The build-logic composite build
my-app/
├── app/
├── core/...
├── feature/...
├── build-logic/ ← composite build
│ ├── settings.gradle.kts
│ └── convention/
│ ├── build.gradle.kts
│ └── src/main/kotlin/
│ ├── AndroidApplicationConventionPlugin.kt
│ ├── AndroidLibraryConventionPlugin.kt
│ ├── AndroidFeatureConventionPlugin.kt
│ ├── AndroidComposeConventionPlugin.kt
│ ├── KotlinJvmLibraryConventionPlugin.kt
│ ├── AndroidTestConventionPlugin.kt
│ └── AndroidHiltConventionPlugin.kt
├── gradle/libs.versions.toml
└── settings.gradle.kts
Wire it up
// settings.gradle.kts (root)
pluginManagement {
includeBuild("build-logic")
repositories {
google()
mavenCentral()
gradlePluginPortal()
}
}
// build-logic/settings.gradle.kts
dependencyResolutionManagement {
repositories {
google()
mavenCentral()
}
versionCatalogs {
create("libs") {
from(files("../gradle/libs.versions.toml"))
}
}
}
rootProject.name = "build-logic"
include(":convention")
// build-logic/convention/build.gradle.kts
plugins {
`kotlin-dsl`
}
group = "com.myapp.buildlogic"
dependencies {
compileOnly(libs.android.gradle.plugin)
compileOnly(libs.kotlin.gradle.plugin)
compileOnly(libs.ksp.gradle.plugin)
compileOnly(libs.compose.gradle.plugin)
}
gradlePlugin {
plugins {
register("androidApplication") {
id = "myapp.android.application"
implementationClass = "AndroidApplicationConventionPlugin"
}
register("androidLibrary") {
id = "myapp.android.library"
implementationClass = "AndroidLibraryConventionPlugin"
}
register("androidFeature") {
id = "myapp.android.feature"
implementationClass = "AndroidFeatureConventionPlugin"
}
register("androidCompose") {
id = "myapp.android.compose"
implementationClass = "AndroidComposeConventionPlugin"
}
register("androidHilt") {
id = "myapp.android.hilt"
implementationClass = "AndroidHiltConventionPlugin"
}
register("kotlinJvmLibrary") {
id = "myapp.kotlin.library"
implementationClass = "KotlinJvmLibraryConventionPlugin"
}
}
}
A library convention plugin
// build-logic/convention/src/main/kotlin/AndroidLibraryConventionPlugin.kt
class AndroidLibraryConventionPlugin : Plugin<Project> {
override fun apply(target: Project) = with(target) {
with(pluginManager) {
apply("com.android.library")
apply("org.jetbrains.kotlin.android")
}
extensions.configure<LibraryExtension> {
compileSdk = 35
defaultConfig {
minSdk = 24
testInstrumentationRunner = "androidx.test.runner.AndroidJUnitRunner"

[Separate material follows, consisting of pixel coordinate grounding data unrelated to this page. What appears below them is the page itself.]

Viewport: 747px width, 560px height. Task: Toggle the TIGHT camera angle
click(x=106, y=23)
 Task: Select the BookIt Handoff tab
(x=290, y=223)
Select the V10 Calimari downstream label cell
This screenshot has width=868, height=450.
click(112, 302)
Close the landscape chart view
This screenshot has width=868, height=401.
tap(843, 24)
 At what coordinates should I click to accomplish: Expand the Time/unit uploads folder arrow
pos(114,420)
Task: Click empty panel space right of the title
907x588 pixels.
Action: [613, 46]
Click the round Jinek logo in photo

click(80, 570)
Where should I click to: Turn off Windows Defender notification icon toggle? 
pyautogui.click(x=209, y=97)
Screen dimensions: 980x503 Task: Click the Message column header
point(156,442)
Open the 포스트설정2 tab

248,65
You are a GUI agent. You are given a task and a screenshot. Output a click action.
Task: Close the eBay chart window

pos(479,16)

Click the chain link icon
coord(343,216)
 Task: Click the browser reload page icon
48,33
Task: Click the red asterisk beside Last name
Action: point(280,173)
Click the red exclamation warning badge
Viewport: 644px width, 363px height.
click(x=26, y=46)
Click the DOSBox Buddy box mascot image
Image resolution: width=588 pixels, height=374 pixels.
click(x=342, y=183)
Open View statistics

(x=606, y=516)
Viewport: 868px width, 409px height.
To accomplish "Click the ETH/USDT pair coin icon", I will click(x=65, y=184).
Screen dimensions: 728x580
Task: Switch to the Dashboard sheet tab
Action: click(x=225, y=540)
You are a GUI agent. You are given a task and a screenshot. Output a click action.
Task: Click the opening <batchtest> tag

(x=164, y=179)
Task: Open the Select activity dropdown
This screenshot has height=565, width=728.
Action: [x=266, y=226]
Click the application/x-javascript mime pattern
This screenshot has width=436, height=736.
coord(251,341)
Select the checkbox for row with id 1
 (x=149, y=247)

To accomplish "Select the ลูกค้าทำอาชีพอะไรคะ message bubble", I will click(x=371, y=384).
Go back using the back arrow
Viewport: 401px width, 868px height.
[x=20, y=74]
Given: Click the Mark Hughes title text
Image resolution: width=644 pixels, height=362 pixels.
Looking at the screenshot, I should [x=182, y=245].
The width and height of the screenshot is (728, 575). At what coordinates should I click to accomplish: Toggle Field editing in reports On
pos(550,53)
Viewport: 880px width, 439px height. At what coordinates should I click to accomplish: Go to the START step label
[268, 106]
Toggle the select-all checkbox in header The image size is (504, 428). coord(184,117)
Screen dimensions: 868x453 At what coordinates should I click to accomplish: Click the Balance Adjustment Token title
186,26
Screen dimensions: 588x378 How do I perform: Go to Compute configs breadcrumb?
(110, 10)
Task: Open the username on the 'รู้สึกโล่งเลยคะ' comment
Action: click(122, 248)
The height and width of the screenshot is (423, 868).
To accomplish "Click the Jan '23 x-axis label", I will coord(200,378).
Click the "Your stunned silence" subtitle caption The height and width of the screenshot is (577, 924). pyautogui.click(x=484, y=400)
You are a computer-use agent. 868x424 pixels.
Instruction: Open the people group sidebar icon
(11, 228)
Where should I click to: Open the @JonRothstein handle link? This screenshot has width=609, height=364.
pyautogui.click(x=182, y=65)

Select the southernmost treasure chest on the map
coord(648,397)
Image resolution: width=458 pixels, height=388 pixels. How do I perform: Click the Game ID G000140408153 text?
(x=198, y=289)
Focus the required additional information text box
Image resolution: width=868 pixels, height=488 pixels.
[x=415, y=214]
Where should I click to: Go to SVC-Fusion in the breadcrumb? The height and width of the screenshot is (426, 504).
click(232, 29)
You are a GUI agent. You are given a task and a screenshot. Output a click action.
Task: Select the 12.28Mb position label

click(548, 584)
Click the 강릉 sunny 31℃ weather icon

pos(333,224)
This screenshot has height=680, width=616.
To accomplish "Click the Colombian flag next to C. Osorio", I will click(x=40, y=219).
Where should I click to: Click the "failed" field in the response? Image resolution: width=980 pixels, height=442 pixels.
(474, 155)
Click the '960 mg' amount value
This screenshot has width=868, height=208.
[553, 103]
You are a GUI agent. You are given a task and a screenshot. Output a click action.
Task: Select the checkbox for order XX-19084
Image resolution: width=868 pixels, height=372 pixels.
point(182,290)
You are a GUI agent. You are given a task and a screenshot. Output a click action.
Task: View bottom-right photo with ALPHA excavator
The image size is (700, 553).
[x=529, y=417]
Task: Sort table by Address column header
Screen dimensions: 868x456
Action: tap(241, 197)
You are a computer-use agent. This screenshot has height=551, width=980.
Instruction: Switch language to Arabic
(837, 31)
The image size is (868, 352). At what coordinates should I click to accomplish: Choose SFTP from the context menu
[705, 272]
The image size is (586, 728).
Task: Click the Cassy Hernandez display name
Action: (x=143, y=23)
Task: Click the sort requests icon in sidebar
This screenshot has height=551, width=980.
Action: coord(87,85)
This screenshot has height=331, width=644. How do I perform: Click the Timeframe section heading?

consumerProguardFiles("consumer-rules.pro")
}
compileOptions {
sourceCompatibility = JavaVersion.VERSION_17
targetCompatibility = JavaVersion.VERSION_17
}
buildFeatures {
buildConfig = false
}
lint {
warningsAsErrors = true
abortOnError = true
}
packaging {
resources {
excludes += "/META-INF/{AL2.0,LGPL2.1}"
excludes += "/META-INF/LICENSE*"
}
}
}
extensions.configure<KotlinAndroidProjectExtension> {
jvmToolchain(17)
compilerOptions {
freeCompilerArgs.addAll(
"-opt-in=kotlin.RequiresOptIn",
"-Xjvm-default=all",
"-Xcontext-receivers"
)
}
}
dependencies {
add("implementation", libs.findLibrary("androidx.core.ktx").get())
add("testImplementation", libs.findLibrary("junit.jupiter.api").get())
add("testRuntimeOnly", libs.findLibrary("junit.jupiter.engine").get())
}
tasks.withType<Test> {
useJUnitPlatform()
}
}
}
// Extension to reach the version catalog
val Project.libs: VersionCatalog
get() = extensions.getByType<VersionCatalogsExtension>().named("libs")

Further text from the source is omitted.